Kategoriler

12 Ocak 2022 Çarşamba

9 yaşın..


 "sabah 08.20de öldü oğlum, biz babasıyla 20m. ötedeki yoğun bakım kapısının arkasında nefessiz beklerken. sonrası biraz muallak, net hatırlayamıyorum kim sordu, saat kaçtı? ablam olabilir? "hayııır nolur gömmeyin bebeğimiii" diye ağladığımı hatırlıyorum. gömmediler o gün ben hazır değilmişim diye. sonrası... pamuklara sardığım bebeğimi ertesi gün "öğle namazını müteakip" toprağa gömüp geldim. burası daha çok laf kaldırır benim için, dağ var içimde anlatabilsem eğer. ama hala o zamanki caresizliğimi hatırladıkça korkudan titrerim, insanoğlu ne kadar çaresiz olabiliyor, bilirim. bir gün önce düzgün tutamazlar diye kimsenin kucağına vermek istemediğin bebeğini ertesi gün alıp toprağa gömüyorlar, ağzını acamıyorsun."

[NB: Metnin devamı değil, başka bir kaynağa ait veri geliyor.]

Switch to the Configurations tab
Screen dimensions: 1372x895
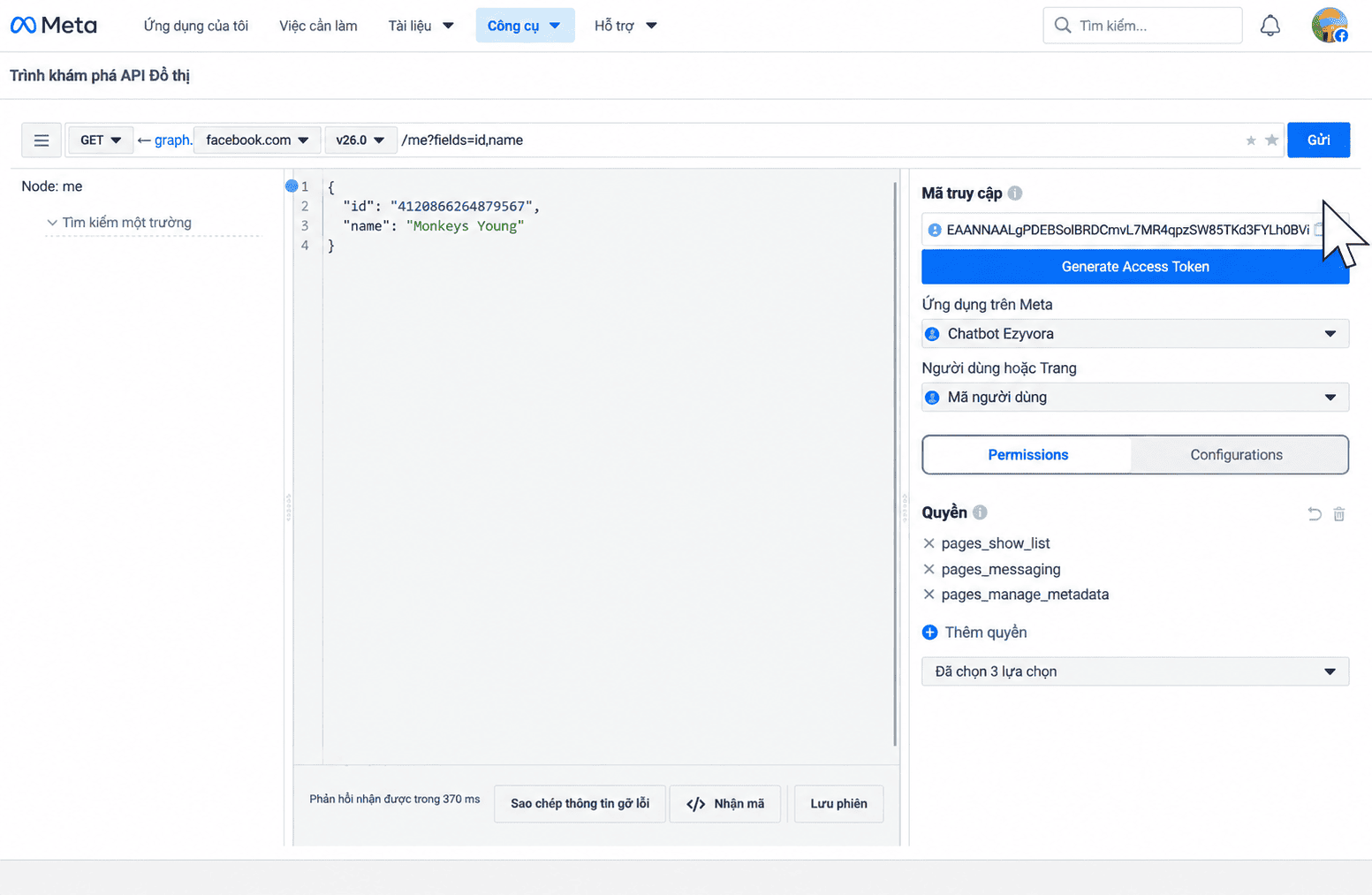click(x=1236, y=455)
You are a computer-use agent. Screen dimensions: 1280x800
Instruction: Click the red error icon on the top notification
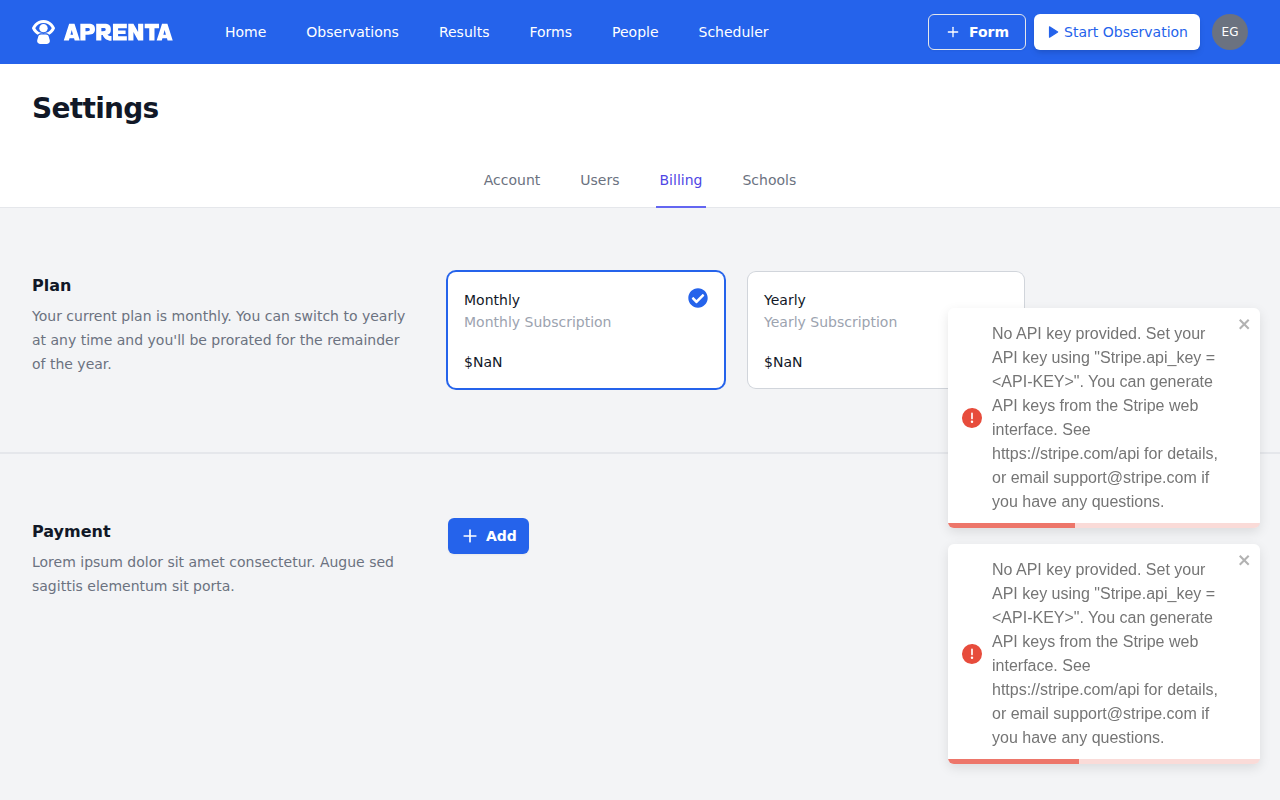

Dün yazmaya başladım, buraya kadar yazmış bırakmışım.

Sıkıldığımdan değil devam edemediğimden.

Doğum günü yazısı olmadı bu sefer biliyorum ölüm günü için sanki bu. Gülücüklü, sevinçli olmalıydı halbuki.

Yazamadığımdan değil gülemediğimden.

Acı olan da bu ya "doğum günü"ne hepimiz alışkınız da insanın çocuğunun "ölüm günü" olması cok zor. 

9 yaşında olacakmışsın ölmeseydin. Hayal bile edemiyorum artık o yaşlarını, o kadar uzak ki.

Alıştığımdan değil bilemediğimden.

Bilmiyorum, nasıl hayal edeyim 9 yaşındaki Asil Miran'ı. Seni bebek bildim ben oğlum, büyütemedim ki...

Orda büyümek var mı acaba? Cennette çocuklar büyür mü? Kaç yaşındasın orda acaba ve hatırlıyor musun beni? Tanıyacak mısın anneni yıllar yıllar sonra. Yaşlanıyor, değişiyorum çünkü, bıraktığın gibi değilim. Hayat devam ediyor, yaşıyorum senden sonra.

Unuttuğumdan değil ölemediğimden.

İyi ki doğmuşsun Asil Miran, iyi ki bizim oğlumuz olmuşsun.

Pastanı kestik yine.

Mumlara çok sevdiğin abin ve hiç tanımadığın kardeşin üfledi senin yerine...

Devamı --> »

13 Ekim 2021 Çarşamba


Meğer ne çok benziyoruz onlara, meğer ne cok benziyorlar bize... Yapraklar da zamansız ölüyormuş bazen demek ki, az önce idrak ettim. Hani sonbahar gelir, yapraklar sırayla önce sararır sonra kurur ve düşer biliriz, öğretiliriz ya. Hep öyle olmuyormuş, gördüm.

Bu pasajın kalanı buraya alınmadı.